Molecular-dynamic simulation of phospholipid bilayers: Ion distribution at the surface of neutral and charged bilayer in the liquid crystalline state

Abstract

The electric field and ion distribution at the surface of neutral and charged lipid bilayers (BeCl2 and dipalmitoyl phosphatidylcholine/dipalmitoyl phosphatidylserine (DPPC/DPPS) + KCl) were studied with molecular dynamic (MD) methods. It is shown that the contributions of lipid molecules, water and ions to the electric potential compensate each other in the region of the diffuse double layer and decrease the potential value close to zero. It is also demonstrated that the ion distribution at the charged surface is determined not only by the electrostatic ion-medium interaction. The total energy of this interaction was compared with the potential of mean ion force. It was shown that cations and anions have a different effect on the state of water molecules at the surface. The order parameter of water in the system DPPC + BeCl2 and the Clion distribution have the extremum at the distance of 10 α atoms of the phospholipid glycerol.

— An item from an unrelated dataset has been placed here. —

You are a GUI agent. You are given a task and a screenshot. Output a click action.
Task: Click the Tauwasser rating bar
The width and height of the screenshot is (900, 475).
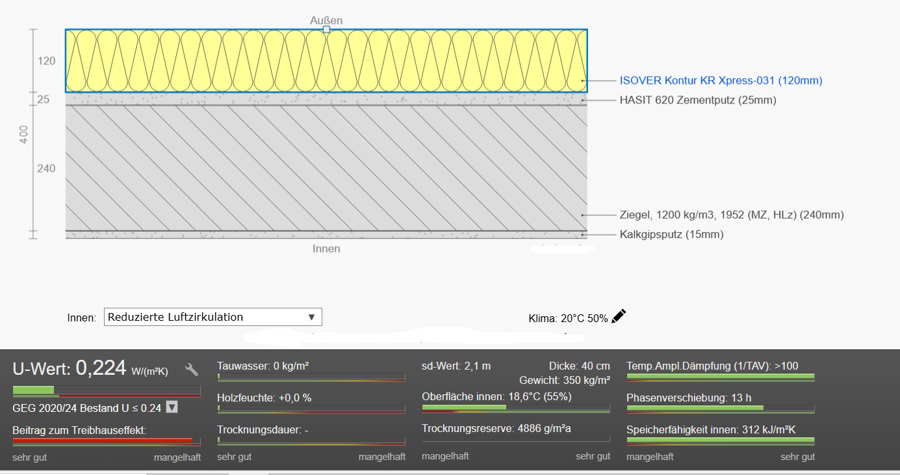311,377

This position was chosen as the “electrical” interface of the electrical double layer (EDL) for all lipid systems studied. The potential of mean force of counter ions in EDL allows us to obtain the value of potential at the lipid surface suitable for experimental test of the MD data. This surface potential and surface charge density was found from MD simulation different electrolyte concentrations and DPPS content of 20, 40 and 60% in the mixture with DPPC and was shown to be in a good agreement with the Gouy-Chapman-Stern model upon fitting parameters close to their experimental values.